PASSAGE PROVIDED below:
Your task is to solve the given problem rigorously.
Follow these rules:
1. Break the solution into clear logical steps.
2. Show all substitutions, rearrangements, and simplifications.
3. After deriving the answer, verify it by substituting back into the original problem or by checking dimensional consistency.
4. Return your entire response as a single JSON object with exactly these keys:
- "steps": a list of strings, each one logical step.
- "verification": a string describing how you checked the result.
- "confidence": an integer from 1 to 10.
- "final_answer": a string with the concise answer.
Do not include markdown formatting inside the JSON."""
Step 3: Request structured output with JSON mode
We ask the model to reply in JSON so we can inspect the reasoning programmatically. Oxlo.ai supports JSON mode, so we set response_format to enforce valid output. I keep temperature at 0.2 because precision matters more than creativity in algebra.
def solve_problem(problem_text):
response = client.chat.completions.create(
model=MODEL,
messages=[
{"role": "system", "content": SYSTEM_PROMPT},
{"role": "user", "content": problem_text},
],
response_format={"type": "json_object"},
temperature=0.2,
)
raw = response.choices[0].message.content
return json.loads(raw)
result = solve_problem("Solve for x: 2^(x+1) + 2^(x-1) = 40")
print(json.dumps(result, indent=2))
Step 4: Add a self-correction loop
In practice, about one in twenty solutions had a minor sign error. Rather than bail out, I check the confidence score and verification string. If either looks weak, I feed the draft back into the model with a critique prompt. This second call costs one more request on Oxlo.ai, but because pricing is per-request, the cost is predictable.
def solve_with_audit(problem_text):
draft = solve_problem(problem_text)
if draft.get("confidence", 0) < 8 or "uncertain" in draft.get("verification", "").lower():
critique = (
f"Previous solution: {json.dumps(draft)}\n"
f"Critique this solution, fix any errors, and return a revised JSON object "
f"with the same schema. Problem: {problem_text}"
)
End of PASSAGE PROVIDED.
• _AIM OF THE EXERCISE_:
According to the tutorial, how often did solutions contain a minor sign error in practice? The data that comes after the tutorial is separate material with no connection to it.
GIVEN RECORDS below:
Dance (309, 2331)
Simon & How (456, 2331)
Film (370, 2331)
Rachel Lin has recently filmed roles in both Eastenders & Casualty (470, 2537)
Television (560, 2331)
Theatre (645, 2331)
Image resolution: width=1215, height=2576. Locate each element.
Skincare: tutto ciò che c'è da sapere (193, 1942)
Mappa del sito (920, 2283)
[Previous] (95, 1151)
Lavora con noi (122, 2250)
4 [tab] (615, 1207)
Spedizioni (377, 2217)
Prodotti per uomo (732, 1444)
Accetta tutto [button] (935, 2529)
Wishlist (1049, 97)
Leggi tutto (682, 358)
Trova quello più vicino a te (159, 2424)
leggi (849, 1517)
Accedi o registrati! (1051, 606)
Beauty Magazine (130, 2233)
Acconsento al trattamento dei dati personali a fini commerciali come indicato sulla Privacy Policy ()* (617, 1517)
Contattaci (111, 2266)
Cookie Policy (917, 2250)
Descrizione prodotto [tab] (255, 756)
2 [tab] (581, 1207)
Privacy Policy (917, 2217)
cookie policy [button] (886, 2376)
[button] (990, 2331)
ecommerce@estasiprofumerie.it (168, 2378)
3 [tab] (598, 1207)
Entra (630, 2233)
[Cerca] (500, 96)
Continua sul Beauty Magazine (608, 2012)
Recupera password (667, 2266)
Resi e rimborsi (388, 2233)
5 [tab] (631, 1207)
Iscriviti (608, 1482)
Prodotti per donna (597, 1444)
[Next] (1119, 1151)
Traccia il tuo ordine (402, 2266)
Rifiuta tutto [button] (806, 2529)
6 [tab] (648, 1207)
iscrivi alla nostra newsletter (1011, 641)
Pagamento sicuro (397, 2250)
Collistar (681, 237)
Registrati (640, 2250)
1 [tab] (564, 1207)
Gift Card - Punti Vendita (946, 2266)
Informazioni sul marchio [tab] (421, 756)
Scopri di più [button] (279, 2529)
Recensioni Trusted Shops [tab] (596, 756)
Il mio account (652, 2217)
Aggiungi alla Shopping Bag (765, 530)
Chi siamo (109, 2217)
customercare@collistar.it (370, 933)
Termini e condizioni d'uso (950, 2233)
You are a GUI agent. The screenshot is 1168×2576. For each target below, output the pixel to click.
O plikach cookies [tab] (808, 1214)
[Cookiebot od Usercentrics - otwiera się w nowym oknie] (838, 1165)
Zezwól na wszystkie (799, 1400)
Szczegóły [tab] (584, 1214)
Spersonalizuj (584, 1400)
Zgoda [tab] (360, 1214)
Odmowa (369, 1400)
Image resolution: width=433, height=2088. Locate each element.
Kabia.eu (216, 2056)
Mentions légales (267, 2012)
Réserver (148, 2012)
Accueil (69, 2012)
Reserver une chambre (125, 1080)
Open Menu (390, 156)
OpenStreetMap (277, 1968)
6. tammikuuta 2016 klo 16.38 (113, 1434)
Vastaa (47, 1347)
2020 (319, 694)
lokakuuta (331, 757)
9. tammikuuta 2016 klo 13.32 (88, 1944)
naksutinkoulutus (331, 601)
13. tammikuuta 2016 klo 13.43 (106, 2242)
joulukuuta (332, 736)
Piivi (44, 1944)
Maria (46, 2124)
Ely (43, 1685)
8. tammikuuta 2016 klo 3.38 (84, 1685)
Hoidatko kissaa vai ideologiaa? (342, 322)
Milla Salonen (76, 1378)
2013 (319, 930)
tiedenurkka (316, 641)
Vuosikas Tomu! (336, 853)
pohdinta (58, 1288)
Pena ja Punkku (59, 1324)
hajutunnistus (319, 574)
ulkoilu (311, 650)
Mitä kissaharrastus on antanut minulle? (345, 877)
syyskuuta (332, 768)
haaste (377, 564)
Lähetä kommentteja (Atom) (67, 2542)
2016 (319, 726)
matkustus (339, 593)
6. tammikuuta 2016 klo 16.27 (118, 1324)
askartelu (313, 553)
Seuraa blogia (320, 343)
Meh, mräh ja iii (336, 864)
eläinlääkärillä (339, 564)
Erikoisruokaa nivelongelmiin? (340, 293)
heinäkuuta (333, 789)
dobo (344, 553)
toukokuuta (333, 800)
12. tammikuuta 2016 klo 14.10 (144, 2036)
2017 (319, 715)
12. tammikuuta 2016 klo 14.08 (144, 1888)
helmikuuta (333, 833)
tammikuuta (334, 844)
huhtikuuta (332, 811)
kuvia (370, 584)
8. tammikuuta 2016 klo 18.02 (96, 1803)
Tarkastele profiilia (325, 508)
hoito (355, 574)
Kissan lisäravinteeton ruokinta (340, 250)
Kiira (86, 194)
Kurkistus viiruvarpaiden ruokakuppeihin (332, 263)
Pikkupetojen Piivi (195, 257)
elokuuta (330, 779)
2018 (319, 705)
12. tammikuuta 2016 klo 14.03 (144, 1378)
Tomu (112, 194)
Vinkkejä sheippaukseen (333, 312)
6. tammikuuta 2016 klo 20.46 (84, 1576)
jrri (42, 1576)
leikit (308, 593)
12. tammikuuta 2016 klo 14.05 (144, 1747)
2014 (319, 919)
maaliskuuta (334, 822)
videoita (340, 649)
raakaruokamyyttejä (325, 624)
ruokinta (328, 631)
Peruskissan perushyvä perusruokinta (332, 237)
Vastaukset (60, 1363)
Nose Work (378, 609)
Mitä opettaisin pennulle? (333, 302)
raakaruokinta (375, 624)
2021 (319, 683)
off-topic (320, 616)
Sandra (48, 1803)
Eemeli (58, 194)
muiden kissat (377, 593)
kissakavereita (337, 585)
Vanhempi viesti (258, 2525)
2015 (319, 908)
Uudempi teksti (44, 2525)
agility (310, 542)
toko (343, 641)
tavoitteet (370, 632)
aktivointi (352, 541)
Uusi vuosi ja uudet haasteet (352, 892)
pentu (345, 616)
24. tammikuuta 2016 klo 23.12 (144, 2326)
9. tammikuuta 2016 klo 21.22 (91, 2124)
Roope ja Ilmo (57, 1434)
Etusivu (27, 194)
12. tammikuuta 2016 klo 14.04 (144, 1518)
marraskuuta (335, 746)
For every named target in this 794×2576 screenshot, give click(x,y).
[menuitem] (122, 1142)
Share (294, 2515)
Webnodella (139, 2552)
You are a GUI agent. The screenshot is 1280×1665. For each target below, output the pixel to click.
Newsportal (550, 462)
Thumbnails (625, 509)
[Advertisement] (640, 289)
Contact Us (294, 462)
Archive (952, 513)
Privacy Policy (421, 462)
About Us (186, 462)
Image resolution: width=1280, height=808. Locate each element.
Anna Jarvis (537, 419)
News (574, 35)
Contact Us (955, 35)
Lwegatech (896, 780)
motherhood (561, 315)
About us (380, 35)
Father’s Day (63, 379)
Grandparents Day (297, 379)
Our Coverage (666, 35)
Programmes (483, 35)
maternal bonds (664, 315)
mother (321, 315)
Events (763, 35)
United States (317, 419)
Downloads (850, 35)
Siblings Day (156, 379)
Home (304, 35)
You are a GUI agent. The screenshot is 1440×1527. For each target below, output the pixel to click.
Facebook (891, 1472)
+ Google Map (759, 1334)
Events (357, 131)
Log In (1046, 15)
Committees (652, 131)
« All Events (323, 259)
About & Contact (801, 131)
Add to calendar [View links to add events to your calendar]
End of GIVEN RECORDS.
• _RESPONSE_:
About one in twenty solutions.